Позже, через несколько месяцев, я встретил Кулему на новенькой черной «девятке», с толстой золотой цепью на шее, и сомнения закрались в мое сердце. Я все думал: «Как же так? Я с утра до вечера пашу, а он спит, жрет, пьет — и на “девятке”». Злился сам на себя, а потом меня это чувство отпускало... Через два года Кулема, разодетый в черные одежды от Джанни Версаче, ездил на БМВ, потом был первый его срок, второй, третий, и я больше никогда не видел его.
Прошли годы. В пятницу вечером я зашел в пивную недалеко от дома, через несколько минут в ней появились младший брат Кулемы, мой тезка, а с ним Губа и Мешок. Они были одноклассниками.
Мы поздоровались, завязалась беседа. Сашка, как и ранее, трудился, он не был похож на брата, работал, сколько его помню, стал отцом. Губа и Мешок, заметно погрузневшие, рассказали о второй войне в Чечне, в которой оба поучаствовали, о женах и детях, о своем духовнике в Донском монастыре, о частых походах к мощам святителя Тихона Московского. Потом я спросил:
— Как брат?
— Ты что, не знаешь? — удивился Кулемин-младший. — Он тебя постоянно вспоминал.

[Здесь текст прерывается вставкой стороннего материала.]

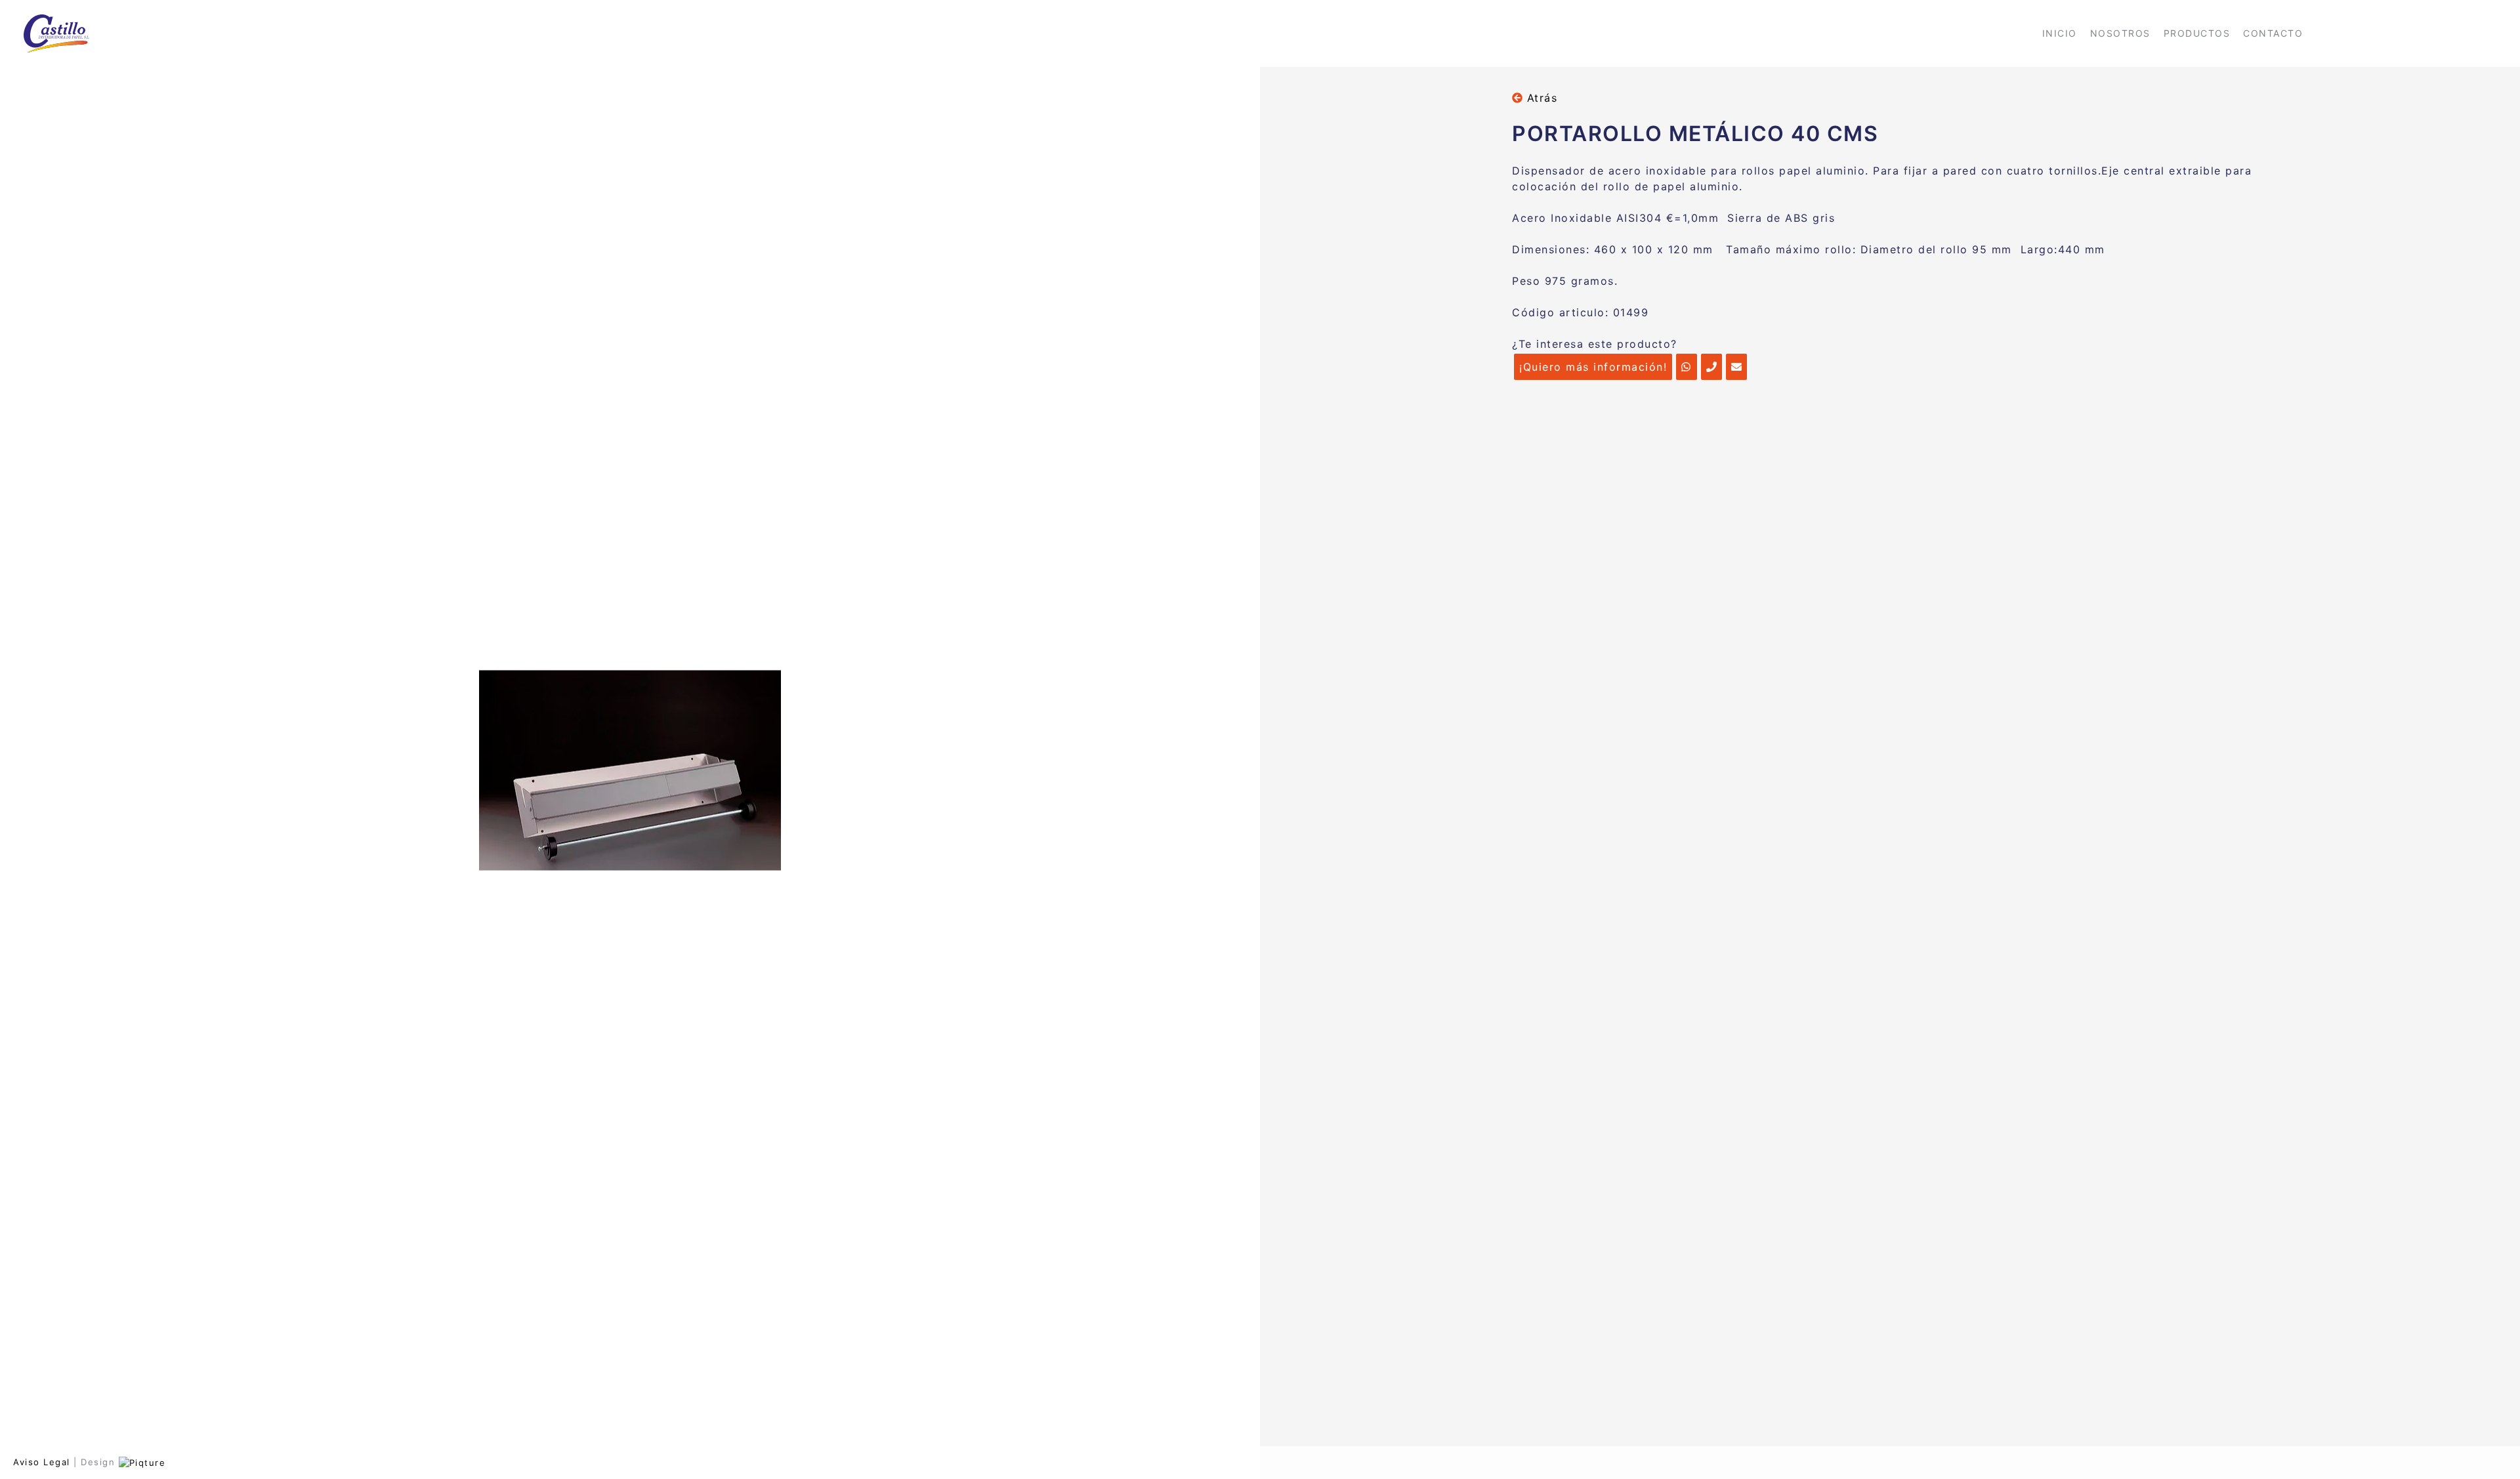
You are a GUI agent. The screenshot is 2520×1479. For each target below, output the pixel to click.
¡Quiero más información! (1593, 366)
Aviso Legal (41, 1462)
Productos (2197, 33)
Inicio (2059, 33)
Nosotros (2120, 33)
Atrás (1539, 97)
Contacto (2273, 33)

Саш, после последней ходки он почти не ходил, все с палочкой и в перчатках, все тело покрыто псориазом, ты же знаешь, он у него с детства...
— И что?
— Он умер, — Сашка ответил, еле сдерживая слезы.
Мы вчетвером выпили молча. Без слов, поминаний. Просто выпили.
— От чего? — спросил я.
— У него были туберкулез и СПИД. Колоться он давно начал. И угорал долго, по чуть-чуть, пока в скелет не превратился. — Он замолчал.
— Сгнил, значит. Вышел в люди, весь вышел по чуть-чуть, — не сдержался я.